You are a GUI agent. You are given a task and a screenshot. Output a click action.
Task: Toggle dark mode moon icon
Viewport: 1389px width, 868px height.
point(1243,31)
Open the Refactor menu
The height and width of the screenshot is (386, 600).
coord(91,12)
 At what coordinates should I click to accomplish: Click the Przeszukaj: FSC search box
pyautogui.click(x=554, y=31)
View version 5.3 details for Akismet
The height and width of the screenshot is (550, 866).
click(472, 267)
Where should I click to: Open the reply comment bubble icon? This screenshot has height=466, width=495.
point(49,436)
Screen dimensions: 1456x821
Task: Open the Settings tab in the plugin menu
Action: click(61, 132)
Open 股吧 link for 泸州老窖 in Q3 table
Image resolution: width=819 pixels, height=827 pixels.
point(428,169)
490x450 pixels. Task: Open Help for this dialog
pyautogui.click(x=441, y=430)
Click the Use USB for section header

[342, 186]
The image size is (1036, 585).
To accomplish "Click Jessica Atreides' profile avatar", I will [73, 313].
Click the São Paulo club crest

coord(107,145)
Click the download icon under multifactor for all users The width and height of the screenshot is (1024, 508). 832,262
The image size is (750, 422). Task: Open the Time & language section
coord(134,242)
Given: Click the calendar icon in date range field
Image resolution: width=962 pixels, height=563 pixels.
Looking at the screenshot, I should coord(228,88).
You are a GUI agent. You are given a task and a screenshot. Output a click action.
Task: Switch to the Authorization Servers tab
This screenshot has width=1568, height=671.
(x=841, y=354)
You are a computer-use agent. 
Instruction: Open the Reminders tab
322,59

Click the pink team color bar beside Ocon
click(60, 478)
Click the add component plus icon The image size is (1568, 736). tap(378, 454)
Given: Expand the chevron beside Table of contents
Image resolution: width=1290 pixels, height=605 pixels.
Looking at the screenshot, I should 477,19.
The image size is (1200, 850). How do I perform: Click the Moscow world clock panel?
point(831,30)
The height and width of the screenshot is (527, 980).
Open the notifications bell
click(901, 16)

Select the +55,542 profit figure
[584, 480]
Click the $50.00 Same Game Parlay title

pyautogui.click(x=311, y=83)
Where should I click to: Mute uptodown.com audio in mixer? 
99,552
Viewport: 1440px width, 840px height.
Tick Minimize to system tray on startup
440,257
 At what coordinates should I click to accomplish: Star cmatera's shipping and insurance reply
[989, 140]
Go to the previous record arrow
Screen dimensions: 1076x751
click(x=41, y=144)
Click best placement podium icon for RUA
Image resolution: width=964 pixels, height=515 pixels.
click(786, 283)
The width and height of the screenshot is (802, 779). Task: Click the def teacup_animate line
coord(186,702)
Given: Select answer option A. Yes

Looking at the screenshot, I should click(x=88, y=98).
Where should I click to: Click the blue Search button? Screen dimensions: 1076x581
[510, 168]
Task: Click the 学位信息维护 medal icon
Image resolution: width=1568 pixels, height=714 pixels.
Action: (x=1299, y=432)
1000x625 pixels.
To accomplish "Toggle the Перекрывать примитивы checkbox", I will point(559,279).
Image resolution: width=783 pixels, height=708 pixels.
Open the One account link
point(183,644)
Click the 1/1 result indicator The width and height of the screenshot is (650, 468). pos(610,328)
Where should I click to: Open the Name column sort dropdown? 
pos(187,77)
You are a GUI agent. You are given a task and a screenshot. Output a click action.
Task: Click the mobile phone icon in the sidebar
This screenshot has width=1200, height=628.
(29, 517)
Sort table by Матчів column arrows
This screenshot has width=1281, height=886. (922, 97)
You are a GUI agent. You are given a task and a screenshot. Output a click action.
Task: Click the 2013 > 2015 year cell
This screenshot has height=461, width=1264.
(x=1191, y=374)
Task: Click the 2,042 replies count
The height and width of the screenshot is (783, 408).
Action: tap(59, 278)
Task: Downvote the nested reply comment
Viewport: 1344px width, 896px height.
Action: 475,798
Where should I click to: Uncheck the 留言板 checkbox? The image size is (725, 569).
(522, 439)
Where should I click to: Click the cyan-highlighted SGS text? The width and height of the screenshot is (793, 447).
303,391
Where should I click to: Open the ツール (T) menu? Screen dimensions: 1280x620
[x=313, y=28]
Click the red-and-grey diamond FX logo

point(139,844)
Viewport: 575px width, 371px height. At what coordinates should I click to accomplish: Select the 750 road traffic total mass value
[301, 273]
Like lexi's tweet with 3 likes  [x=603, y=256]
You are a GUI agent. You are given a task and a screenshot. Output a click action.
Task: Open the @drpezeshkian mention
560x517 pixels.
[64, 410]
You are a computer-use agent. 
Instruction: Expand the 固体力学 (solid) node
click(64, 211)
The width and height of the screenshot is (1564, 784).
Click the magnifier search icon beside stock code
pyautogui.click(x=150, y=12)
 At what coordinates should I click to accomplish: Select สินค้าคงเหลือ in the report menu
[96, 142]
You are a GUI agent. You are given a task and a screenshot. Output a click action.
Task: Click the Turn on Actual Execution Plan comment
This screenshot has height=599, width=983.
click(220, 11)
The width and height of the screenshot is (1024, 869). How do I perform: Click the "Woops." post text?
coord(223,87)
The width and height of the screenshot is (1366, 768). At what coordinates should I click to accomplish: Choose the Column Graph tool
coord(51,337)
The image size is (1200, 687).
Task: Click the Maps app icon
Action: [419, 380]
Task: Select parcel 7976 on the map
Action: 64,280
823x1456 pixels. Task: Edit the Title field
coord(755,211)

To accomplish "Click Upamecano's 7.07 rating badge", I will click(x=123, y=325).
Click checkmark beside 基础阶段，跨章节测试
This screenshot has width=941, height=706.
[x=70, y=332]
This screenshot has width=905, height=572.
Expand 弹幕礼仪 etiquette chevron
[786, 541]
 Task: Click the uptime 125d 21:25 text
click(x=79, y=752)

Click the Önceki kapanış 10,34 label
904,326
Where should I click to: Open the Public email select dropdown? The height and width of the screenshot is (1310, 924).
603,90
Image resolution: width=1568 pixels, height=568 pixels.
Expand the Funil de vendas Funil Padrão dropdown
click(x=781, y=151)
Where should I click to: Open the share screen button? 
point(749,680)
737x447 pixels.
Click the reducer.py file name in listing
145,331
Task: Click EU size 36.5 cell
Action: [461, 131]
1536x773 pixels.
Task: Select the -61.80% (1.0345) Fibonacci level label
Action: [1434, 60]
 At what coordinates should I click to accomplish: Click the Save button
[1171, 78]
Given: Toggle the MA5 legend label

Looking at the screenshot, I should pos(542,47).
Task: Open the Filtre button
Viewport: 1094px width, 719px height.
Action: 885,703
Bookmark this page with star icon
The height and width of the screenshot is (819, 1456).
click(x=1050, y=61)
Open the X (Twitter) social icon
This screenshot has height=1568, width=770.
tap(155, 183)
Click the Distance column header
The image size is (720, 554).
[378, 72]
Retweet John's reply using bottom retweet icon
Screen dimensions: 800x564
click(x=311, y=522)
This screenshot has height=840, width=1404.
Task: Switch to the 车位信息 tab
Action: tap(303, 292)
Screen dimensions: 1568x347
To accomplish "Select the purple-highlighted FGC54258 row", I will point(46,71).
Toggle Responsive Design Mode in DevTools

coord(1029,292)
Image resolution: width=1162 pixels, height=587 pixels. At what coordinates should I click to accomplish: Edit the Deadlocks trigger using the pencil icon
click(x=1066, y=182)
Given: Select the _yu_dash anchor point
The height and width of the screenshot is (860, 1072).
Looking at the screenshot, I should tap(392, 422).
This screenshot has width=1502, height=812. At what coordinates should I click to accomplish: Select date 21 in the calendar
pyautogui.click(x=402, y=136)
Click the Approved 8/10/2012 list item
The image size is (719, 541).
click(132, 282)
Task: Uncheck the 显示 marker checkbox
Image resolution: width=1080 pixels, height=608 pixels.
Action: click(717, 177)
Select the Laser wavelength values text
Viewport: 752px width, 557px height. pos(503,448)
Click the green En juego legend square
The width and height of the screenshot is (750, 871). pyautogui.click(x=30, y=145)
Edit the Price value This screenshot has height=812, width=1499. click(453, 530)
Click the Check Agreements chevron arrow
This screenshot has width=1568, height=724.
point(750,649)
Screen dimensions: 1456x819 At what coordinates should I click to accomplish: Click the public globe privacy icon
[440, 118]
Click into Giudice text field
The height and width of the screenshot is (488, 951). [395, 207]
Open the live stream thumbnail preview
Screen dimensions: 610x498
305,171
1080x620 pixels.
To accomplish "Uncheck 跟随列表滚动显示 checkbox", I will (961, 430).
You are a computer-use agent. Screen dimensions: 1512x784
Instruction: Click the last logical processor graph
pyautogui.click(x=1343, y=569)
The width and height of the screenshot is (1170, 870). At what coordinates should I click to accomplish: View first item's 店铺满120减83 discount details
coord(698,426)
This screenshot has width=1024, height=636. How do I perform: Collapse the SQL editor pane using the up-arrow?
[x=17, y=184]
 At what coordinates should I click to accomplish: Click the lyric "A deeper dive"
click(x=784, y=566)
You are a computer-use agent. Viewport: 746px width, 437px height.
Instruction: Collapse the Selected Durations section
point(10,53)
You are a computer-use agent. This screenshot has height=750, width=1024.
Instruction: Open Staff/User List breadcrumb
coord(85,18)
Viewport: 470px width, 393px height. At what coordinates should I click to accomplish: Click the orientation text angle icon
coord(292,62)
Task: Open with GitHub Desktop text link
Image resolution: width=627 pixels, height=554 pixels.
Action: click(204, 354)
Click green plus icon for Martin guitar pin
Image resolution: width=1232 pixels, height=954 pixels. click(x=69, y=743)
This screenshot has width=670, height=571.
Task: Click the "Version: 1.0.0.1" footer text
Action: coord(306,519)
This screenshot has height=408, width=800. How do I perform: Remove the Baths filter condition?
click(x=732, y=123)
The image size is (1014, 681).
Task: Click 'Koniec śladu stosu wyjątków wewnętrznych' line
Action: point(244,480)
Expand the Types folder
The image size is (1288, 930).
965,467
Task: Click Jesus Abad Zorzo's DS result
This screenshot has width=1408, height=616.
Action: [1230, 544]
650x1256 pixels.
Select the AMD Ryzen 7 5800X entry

What you are asked to do> Please tally the lines of the listing that include the string "with". The number is the whole answer.

Output for this exercise> 3